--- TO DO ---
Report each line of the records below that contains the string "resolution", reproducing every such line in full.

--- INPUT FOR THIS TASK ---
* * *

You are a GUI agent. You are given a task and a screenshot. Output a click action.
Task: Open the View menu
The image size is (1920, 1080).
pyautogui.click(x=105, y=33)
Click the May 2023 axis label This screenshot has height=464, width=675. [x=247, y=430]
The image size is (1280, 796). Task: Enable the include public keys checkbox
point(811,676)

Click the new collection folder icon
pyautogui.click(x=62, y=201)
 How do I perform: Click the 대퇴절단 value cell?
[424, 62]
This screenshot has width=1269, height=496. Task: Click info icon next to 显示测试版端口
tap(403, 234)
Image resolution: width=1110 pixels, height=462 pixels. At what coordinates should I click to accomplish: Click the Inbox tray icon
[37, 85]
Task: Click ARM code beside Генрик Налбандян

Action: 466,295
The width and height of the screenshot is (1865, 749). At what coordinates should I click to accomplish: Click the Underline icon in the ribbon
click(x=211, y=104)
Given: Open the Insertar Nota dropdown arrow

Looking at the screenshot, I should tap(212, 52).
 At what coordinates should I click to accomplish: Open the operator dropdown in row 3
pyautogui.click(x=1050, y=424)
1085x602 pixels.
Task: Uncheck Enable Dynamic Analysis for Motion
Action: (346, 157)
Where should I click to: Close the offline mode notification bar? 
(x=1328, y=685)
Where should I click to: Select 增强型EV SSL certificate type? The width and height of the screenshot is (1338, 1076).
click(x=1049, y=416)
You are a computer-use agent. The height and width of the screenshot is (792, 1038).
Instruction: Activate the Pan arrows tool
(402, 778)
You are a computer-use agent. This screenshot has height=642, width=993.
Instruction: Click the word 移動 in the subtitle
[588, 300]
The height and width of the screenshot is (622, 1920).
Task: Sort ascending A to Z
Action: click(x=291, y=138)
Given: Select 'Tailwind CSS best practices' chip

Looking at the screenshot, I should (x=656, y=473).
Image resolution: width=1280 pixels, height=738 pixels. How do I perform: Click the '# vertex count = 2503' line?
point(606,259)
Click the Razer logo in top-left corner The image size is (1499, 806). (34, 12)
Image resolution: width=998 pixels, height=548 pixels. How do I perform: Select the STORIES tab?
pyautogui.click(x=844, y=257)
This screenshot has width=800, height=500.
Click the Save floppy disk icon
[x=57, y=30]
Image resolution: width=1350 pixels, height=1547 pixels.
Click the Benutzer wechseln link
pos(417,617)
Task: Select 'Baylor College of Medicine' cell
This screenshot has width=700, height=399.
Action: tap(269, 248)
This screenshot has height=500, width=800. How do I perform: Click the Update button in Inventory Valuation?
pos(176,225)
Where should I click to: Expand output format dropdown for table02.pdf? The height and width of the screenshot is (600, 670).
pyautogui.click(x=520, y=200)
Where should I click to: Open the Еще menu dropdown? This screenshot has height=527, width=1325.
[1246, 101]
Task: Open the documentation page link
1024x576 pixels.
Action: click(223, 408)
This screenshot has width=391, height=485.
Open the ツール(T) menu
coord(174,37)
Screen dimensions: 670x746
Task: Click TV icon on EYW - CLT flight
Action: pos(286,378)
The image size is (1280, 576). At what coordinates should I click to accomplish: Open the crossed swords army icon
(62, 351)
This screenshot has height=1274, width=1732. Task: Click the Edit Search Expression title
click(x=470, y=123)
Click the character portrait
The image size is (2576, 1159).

* * *

--- FULL ANSWER ---
Image resolution: width=1110 pixels, height=462 pixels. At what coordinates should I click to accomplish: Click the Inbox tray icon
Image resolution: width=1280 pixels, height=738 pixels. How do I perform: Click the '# vertex count = 2503' line?
Image resolution: width=998 pixels, height=548 pixels. How do I perform: Select the STORIES tab?
Image resolution: width=1350 pixels, height=1547 pixels.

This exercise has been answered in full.